Attorneys representing 332 survivors of former Michigan State University doctor Larry Nassar in lawsuits against Michigan State University and attorneys for the university announced a global settlement in principle totaling $500 million dollars.
That's certainly a big deal for victims; there are now more than 300 victims who have come forward, and given the $75 million set aside in the settlement for future victims, it's horrifying to think that there are likely many more out still out there. He was also found to have child pornography and is serving prison sentences that will likely keep him locked up for life. His dismissal came less than a month after former gymnast Rachael Denhollander filed a criminal complaint saying Nassar had sexually assaulted her while treating her for back pain years earlier. Lawsuits are still pending against Indianapolis-based USA Gymnastics, the U.S. Olympic Committee and an elite gymnastics club in the Lansing-area.
The settlement will cost the school $500 million. She had both praise and criticism for the university with the announcement of the settlement.
Many questions remain about the nature of the settlement, including where the money will come from. "However, I am deeply disappointed at the missed opportunity for meaningful reform and change at the University".
Jonh Manly, an attorney for the women and girls who sued MSU alleging abuse by Nassar, credited those who came forward.
"It is the honest hope of all of the survivors that the legacy of this settlement will be far-reaching institutional reform that will end the threat of sexual assault in sports, schools and throughout our society", he added.
The settlement was announced Wednesday in a press release from the California attorneys involved in the case, according to MLive.com, but Michigan State and the attorneys reached the agreement in a meeting Tuesday evening.

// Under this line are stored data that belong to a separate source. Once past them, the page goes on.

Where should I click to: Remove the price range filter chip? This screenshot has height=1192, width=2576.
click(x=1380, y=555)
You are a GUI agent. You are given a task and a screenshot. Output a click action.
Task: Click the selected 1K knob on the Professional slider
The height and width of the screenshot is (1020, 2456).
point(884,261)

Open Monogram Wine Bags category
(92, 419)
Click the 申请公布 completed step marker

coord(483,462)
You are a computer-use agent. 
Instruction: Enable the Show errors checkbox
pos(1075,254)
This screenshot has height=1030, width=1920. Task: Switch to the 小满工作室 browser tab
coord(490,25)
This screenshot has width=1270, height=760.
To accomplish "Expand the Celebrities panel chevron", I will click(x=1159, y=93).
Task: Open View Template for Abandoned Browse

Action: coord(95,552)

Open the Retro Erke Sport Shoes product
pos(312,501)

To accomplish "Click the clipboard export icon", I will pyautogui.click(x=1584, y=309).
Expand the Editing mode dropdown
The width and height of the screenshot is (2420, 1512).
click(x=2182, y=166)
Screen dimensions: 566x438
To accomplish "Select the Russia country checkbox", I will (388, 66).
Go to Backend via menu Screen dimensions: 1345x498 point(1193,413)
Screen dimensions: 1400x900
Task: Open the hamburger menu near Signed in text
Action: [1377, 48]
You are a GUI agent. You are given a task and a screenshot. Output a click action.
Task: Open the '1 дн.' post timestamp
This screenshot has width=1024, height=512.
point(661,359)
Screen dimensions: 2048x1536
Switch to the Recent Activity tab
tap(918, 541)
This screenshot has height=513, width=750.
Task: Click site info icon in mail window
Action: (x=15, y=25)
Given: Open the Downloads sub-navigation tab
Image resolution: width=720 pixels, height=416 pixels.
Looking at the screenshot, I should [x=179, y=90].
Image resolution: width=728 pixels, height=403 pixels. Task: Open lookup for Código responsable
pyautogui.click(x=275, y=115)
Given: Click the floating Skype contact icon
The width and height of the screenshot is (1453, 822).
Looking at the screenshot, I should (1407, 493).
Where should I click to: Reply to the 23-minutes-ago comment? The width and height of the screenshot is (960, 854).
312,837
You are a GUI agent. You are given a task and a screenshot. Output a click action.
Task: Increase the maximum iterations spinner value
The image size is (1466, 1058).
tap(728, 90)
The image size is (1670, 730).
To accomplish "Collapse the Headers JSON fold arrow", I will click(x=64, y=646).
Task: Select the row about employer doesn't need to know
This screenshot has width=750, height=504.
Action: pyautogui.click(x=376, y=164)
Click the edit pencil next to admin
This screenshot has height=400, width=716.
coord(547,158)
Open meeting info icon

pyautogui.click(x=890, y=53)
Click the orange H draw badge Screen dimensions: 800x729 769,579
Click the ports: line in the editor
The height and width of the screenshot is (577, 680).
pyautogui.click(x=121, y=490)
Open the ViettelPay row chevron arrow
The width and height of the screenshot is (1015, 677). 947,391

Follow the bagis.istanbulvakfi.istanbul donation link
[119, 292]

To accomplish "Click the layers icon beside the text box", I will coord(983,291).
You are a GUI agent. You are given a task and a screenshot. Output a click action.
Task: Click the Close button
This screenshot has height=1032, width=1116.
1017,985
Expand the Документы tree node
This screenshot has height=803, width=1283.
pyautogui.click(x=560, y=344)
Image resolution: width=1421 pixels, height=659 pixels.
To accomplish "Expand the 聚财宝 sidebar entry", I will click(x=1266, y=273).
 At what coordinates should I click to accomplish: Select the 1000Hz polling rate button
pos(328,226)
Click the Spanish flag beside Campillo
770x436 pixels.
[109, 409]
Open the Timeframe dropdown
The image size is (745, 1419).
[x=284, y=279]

Many victims have said they reported Nassar's abuse to various members of the Michigan State's staff. Campus police got their first report regarding Nassar in 2014, but the Ingham County prosecutor declined to file charges.
"This has been a very long and exhausting road, especially for those who have been so vocal from the very beginning of this case", she said. Since that time, even more accusers have stepped forward, which accounts for the larger number of people covered by the Michigan State agreement.
And assuming it becomes final, the settlement will not resolve many other aspects of this situation for Michigan State, which is under investigation by the Education Department and the National Collegiate Athletic Association. You created the type of environment where victims were afraid to speak up.